PSBs to find capital raising challenging: Fitch

Our Bureau Updated - December 12, 2014 at 04:22 PM.

Despite Government’s attempt to reduce stake in state-owned banks, the public sector banks will continue to face capital challenges in the near future, according to Fitch Ratings.

The Government's plans to reduce its stake in state-owned banks to 52% by 2019 will make it easier for banks to raise capital in the equity market - by allowing the dilution of government holdings to raise core equity.

Fitch expects access to core equity to remain challenging, however, with state banks largely trading below book value. As such, state-owned banks will likely have to continue relying on Additional Tier 1 (AT1) hybrid instruments to strengthen capitalisation in the short term, despite the government's planned sell-downs,” Fitch said in a statement.

It added that there is no indication as yet that the government has planned this decision as part of a broader privatisation initiative in the banking sector, and Fitch believes that the government's stakes in state-owned banks is unlikely to go below 51% in the medium term.

So far, state banks have been slow in issuing AT1 capital, with only two issues of Rs 2,500 crore ($400mn) each - Bank of India in August 2014 and IDBI bank in October 2014. Combined, these two issues constitute roughly 5 per cent of the Fitch estimated total AT1 requirement through to 2016 affirming uncertainty on the ability of the domestic market on its own to fulfil the AT1 requirement of Indian banks.
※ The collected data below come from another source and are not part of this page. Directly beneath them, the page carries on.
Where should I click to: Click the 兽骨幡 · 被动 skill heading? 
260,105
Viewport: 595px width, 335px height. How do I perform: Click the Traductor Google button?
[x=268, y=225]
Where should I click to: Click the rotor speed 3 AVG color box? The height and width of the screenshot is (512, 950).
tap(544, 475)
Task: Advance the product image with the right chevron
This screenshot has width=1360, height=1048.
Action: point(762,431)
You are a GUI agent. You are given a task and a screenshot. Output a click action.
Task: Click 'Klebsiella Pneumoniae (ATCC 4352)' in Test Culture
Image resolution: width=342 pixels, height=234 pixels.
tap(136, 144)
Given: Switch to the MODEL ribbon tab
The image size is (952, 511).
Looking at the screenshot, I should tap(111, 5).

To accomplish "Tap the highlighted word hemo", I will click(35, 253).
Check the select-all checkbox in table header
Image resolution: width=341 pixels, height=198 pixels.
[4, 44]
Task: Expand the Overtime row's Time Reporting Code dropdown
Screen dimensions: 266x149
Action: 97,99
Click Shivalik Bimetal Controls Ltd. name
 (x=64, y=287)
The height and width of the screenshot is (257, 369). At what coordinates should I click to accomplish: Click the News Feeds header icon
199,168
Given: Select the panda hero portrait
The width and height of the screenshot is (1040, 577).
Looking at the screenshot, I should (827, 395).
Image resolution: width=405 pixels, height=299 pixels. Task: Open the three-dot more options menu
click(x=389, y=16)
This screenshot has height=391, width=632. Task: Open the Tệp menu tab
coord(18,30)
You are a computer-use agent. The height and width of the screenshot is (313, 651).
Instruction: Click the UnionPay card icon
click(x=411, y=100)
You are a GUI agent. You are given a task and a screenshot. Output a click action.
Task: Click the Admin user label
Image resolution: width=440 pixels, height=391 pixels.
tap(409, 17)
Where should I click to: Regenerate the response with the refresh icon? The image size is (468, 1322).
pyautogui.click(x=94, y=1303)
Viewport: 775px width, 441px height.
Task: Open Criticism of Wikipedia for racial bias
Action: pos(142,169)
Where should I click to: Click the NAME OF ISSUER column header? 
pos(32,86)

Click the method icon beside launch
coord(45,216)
Fitch estimates Indian banks to have Basel III capital needs to the tune of about Rs 12.47 lakh crore ($200 billion) up to 2019, of which state-owned banks will account for around 85 per cent. However, progress to strengthen capital has been slow, due to a low internal rate of capital accretion and limited access to core equity - owing to below-book valuations for many banks.

Asset quality pressures

Asset quality and earnings continue to remain stressed for most state banks notwithstanding some signs of early recovery. Expectations of higher restructuring in H2 FY15 and muted credit growth could further mean that earnings (and valuations) recovery will be slow and protracted. As such, the plan to reduce government stakes may have to wait until there is a meaningful recovery in earnings and, therefore, equity valuations.

State banks account for nearly 75 per cent of total banking system assets but hold 90 per cent of the system's stressed loans, with the stress on mid-sized state banks being particularly acute. By comparison, private banks are in a significantly stronger position than their state-owned peers in terms of capital and asset quality, Fitch said.